Nigeria: Three children forced to run from war reunited with family

05 May 2017
Nigeria: Three children forced to run from war reunited with family
The ICRC's work to restore family links broken apart by war is a key service it provides to reduce the harmful impacts of conflict on civilians. CC BY-NC-ND / ICRC / Umar Sadiq

Maiduguri, Nigeria (ICRC) – When the gunfire began, 10-year-old Alkana and her two younger brothers ran for their lives. The military and the opposition were fighting, and the gunfire sent village residents running for cover..

When the situation calmed, the children's mother was nowhere to be found; she had run into the bush for safety. Their father had left their village two years earlier when opposition fighters took over the region.

Alkana was in charge of her two siblings now. She realised that her 5-year-old brother Ogun had been shot in the leg during the violence that February day. Her younger brother, 12-month-old Ibrahim, had escaped injury.

The military authorities took the children and other internally displaced persons from the village to a transit camp in Mubi, where Ogun was given medical treatment. Alkana would be her brothers' only parent for the next two months.

In late March, when the children's father heard that people from his village had been taken to Mubi, he approached the International Committee of the Red Cross to help reunite his family. ICRC team members tracked down the children and put them in touch with their father by telephone, and a plan was drawn up to reunite the family.

In April, a tearful reunion took place at the end of a flight, on an airport tarmac, when the father was able to hug his three children again. Travellers at the airport gathered around the emotional reunion to wish the family well. When they arrived at the camp in Maiduguri where their father was living, neighbours greeted the children with songs of joy.

When violence associated with warfare breaks out in a village or town, people immediately scatter to find the safest place they can. It's during this chaotic process that family members run in different directions, only to discover later they have no idea where the children went, or where their parents are, or why they can't find their siblings. The ICRC's work to restore family links broken by war is a key service it provides to reduce the harmful impact of conflict on civilians.

(Dataset entries)
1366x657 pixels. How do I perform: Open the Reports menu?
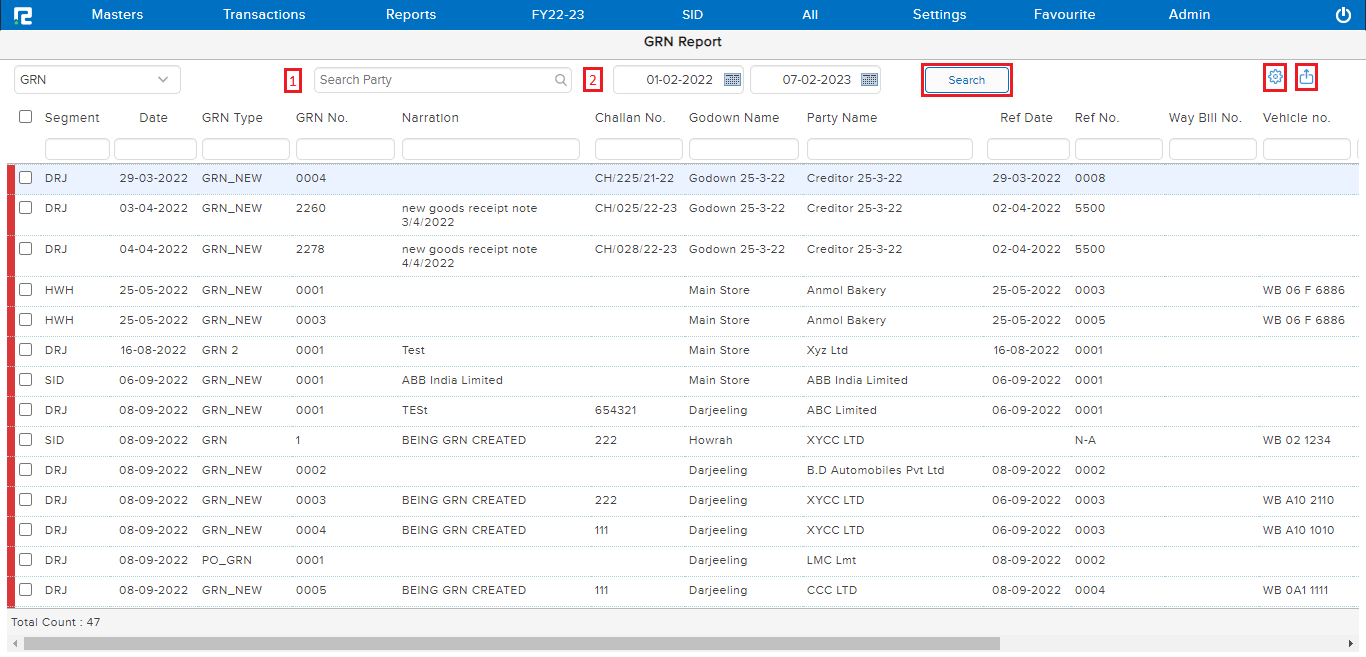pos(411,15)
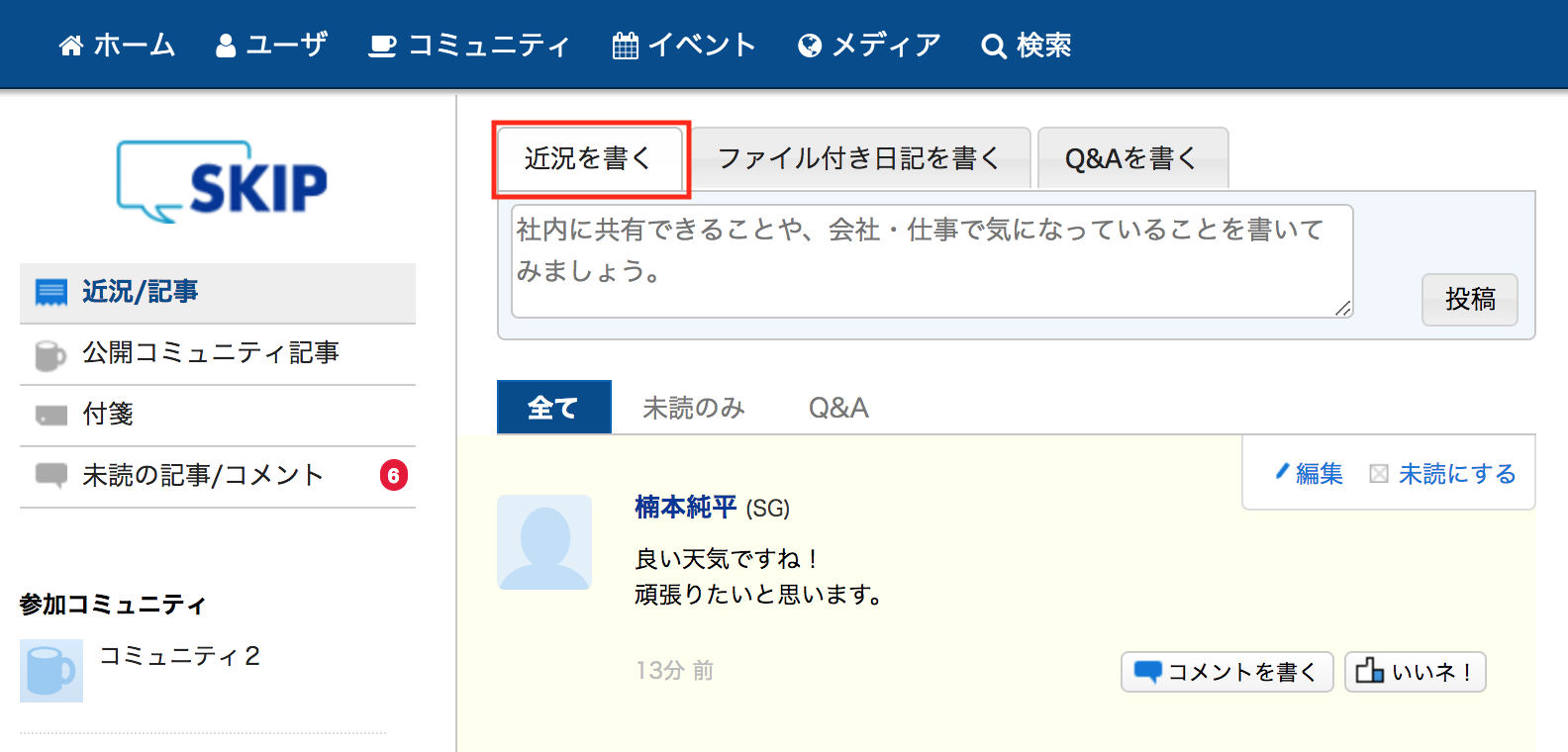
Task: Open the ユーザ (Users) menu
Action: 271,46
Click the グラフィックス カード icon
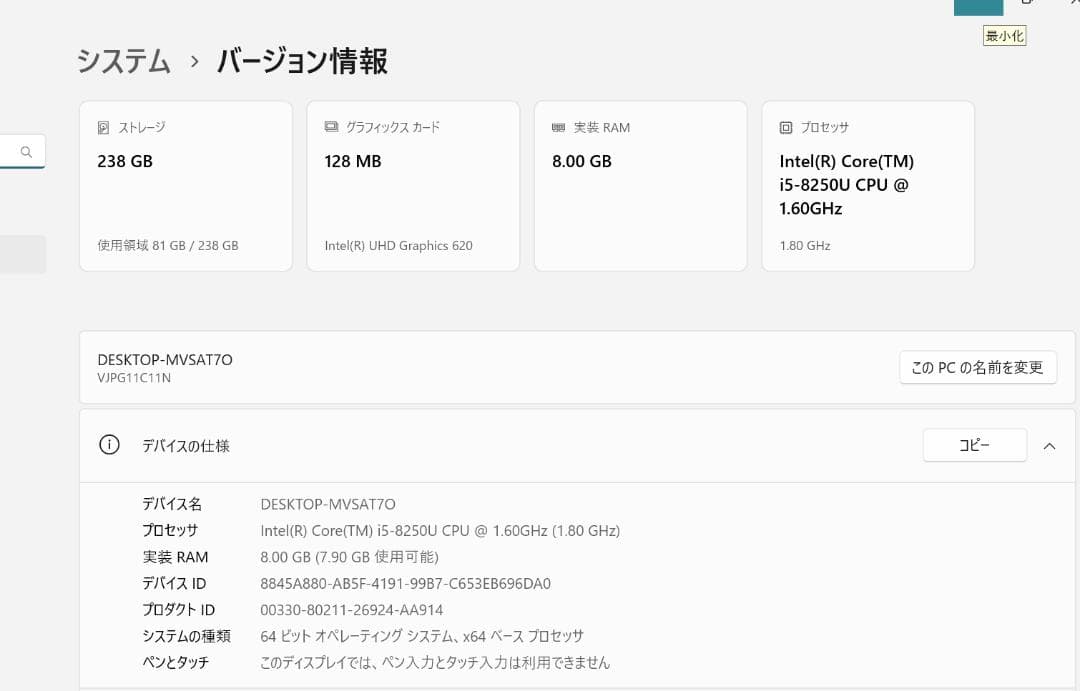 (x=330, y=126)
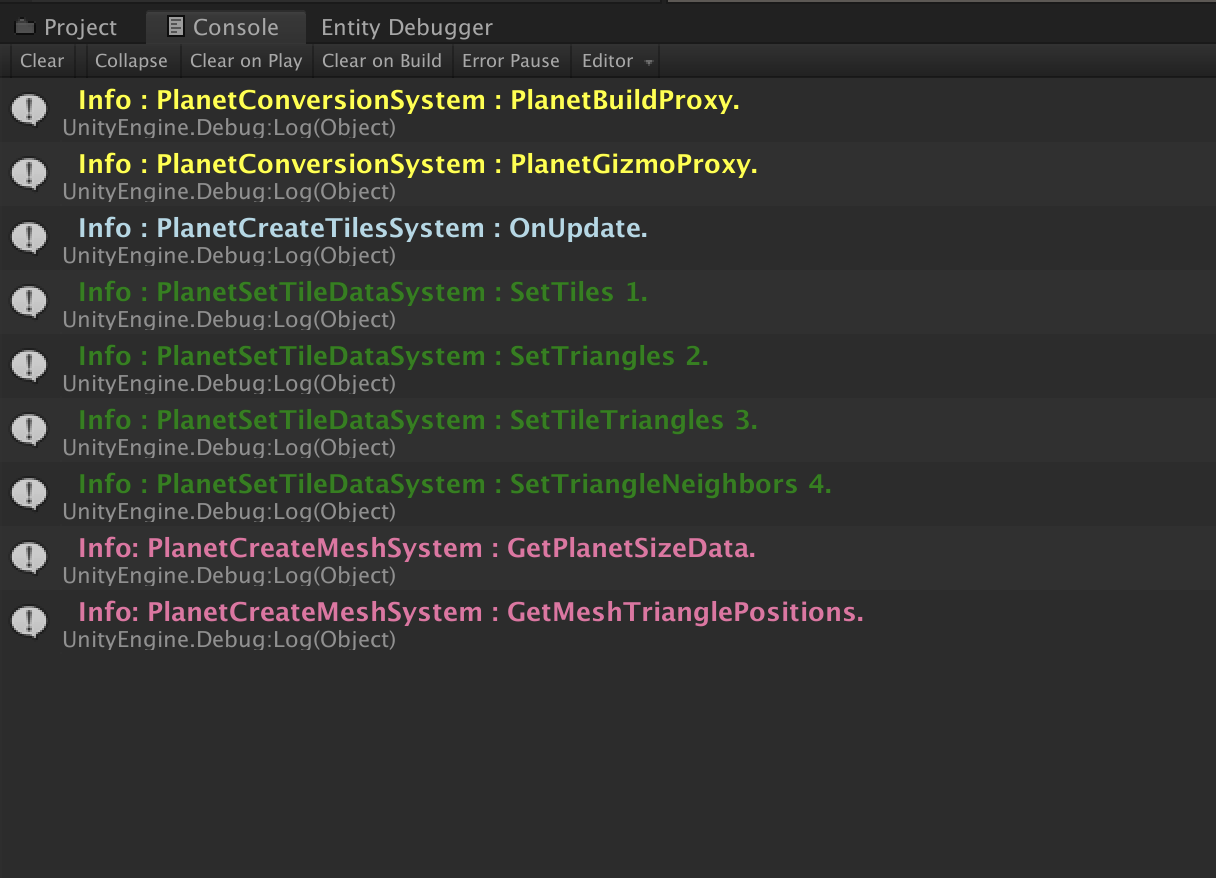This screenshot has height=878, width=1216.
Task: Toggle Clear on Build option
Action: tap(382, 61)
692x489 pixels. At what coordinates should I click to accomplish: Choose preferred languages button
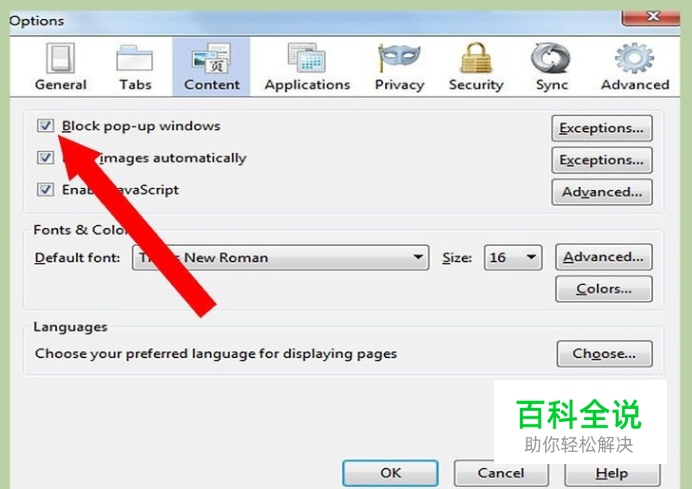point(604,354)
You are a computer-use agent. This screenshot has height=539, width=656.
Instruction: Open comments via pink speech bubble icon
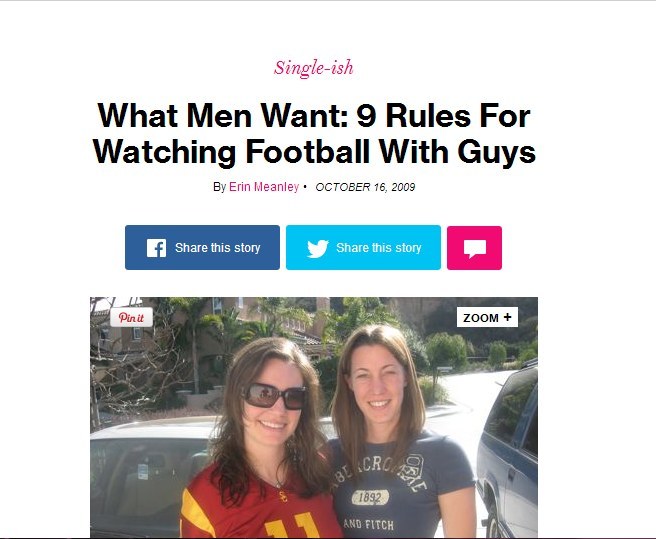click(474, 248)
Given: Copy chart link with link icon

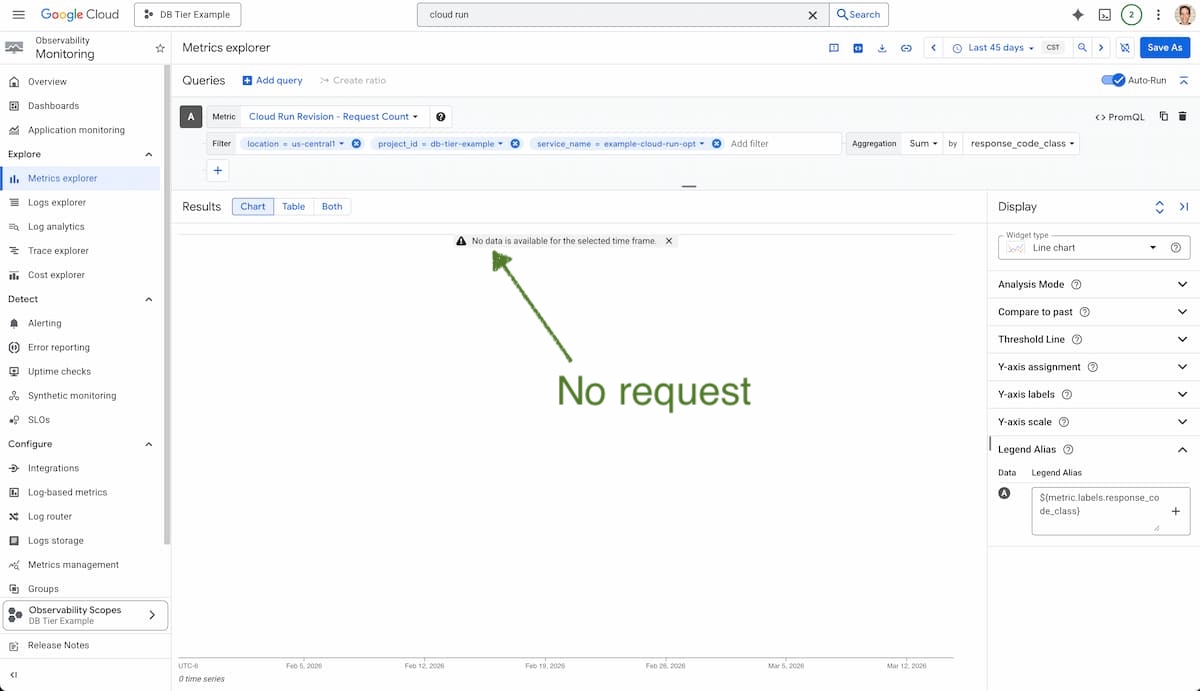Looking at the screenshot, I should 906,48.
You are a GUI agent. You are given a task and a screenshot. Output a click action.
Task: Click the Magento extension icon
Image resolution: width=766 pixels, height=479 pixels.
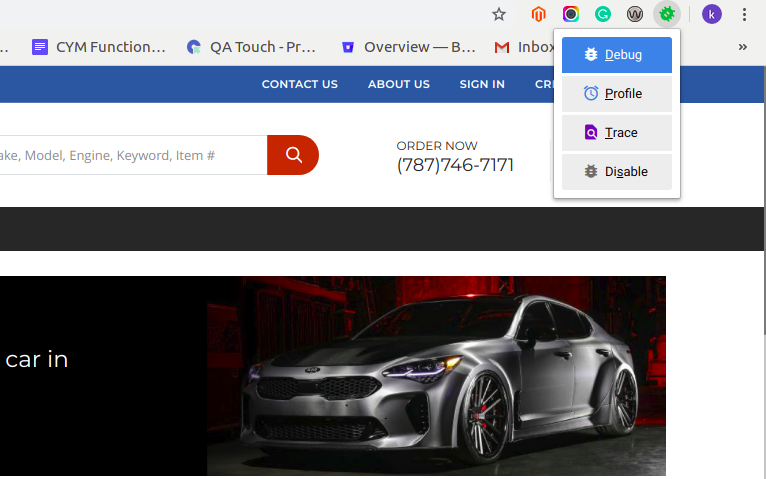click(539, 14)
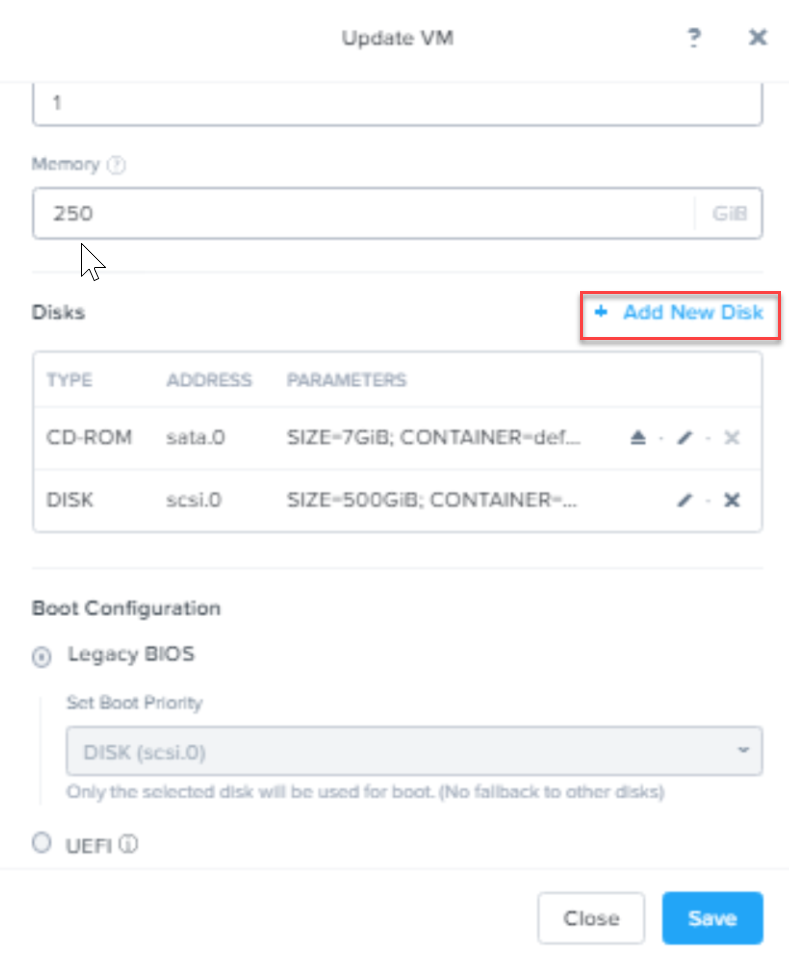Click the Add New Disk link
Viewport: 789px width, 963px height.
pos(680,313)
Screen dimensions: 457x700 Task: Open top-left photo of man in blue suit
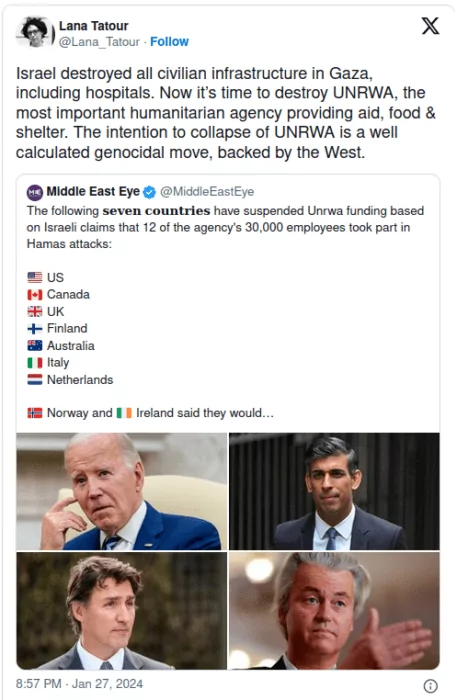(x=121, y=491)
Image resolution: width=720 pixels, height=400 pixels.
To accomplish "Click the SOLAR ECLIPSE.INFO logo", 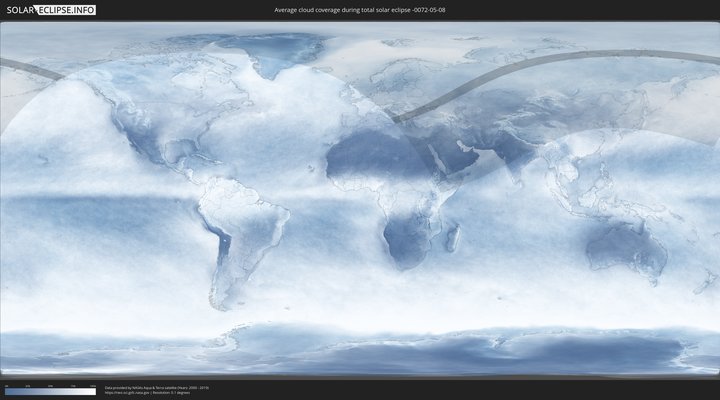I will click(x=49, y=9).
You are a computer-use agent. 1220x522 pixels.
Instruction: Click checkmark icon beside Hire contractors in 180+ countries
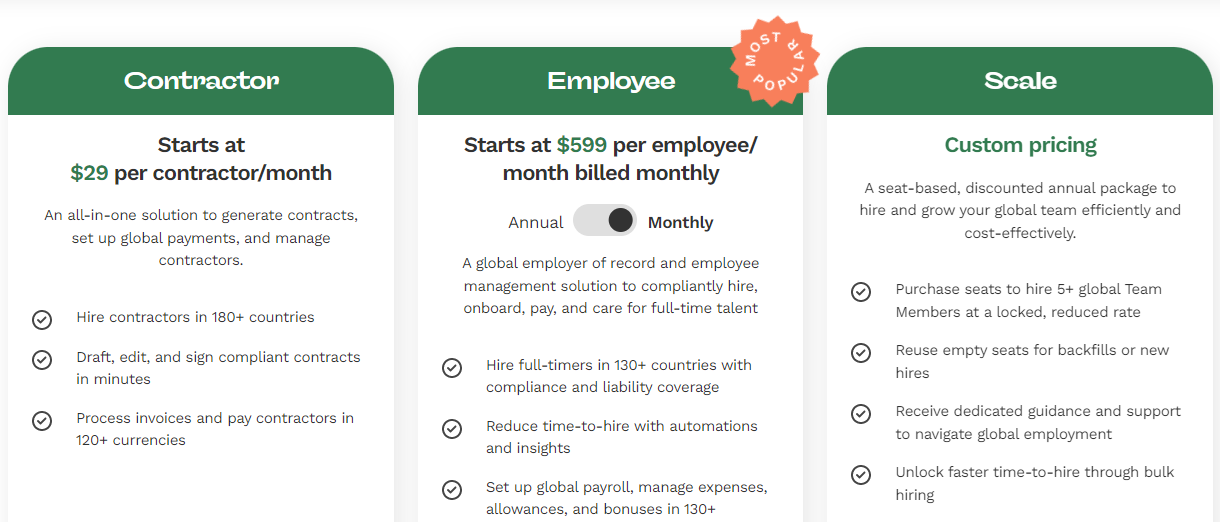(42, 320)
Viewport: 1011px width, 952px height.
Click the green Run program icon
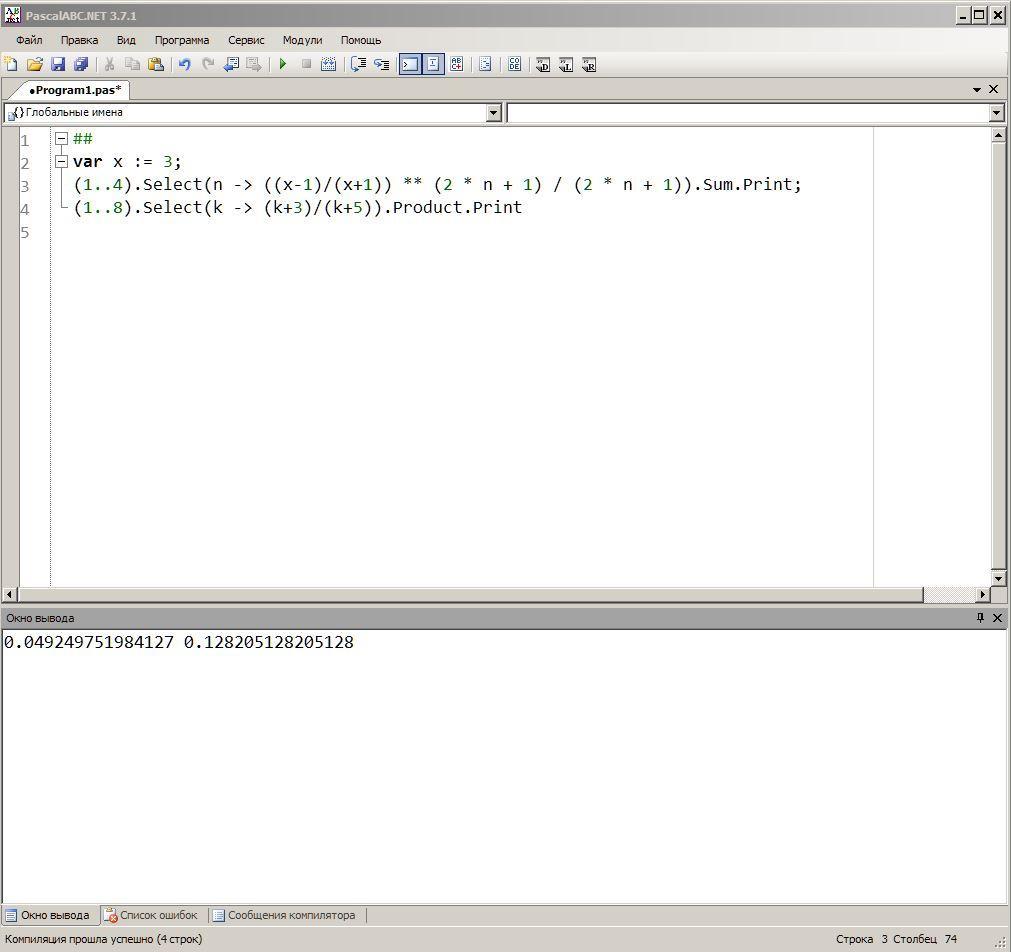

Directions for this task - List each of the three children named in the news article, together with the age the article gives for each.

Result of this task -
Alkana, 10 years old
Ogun, 5 years old
Ibrahim, 12 months old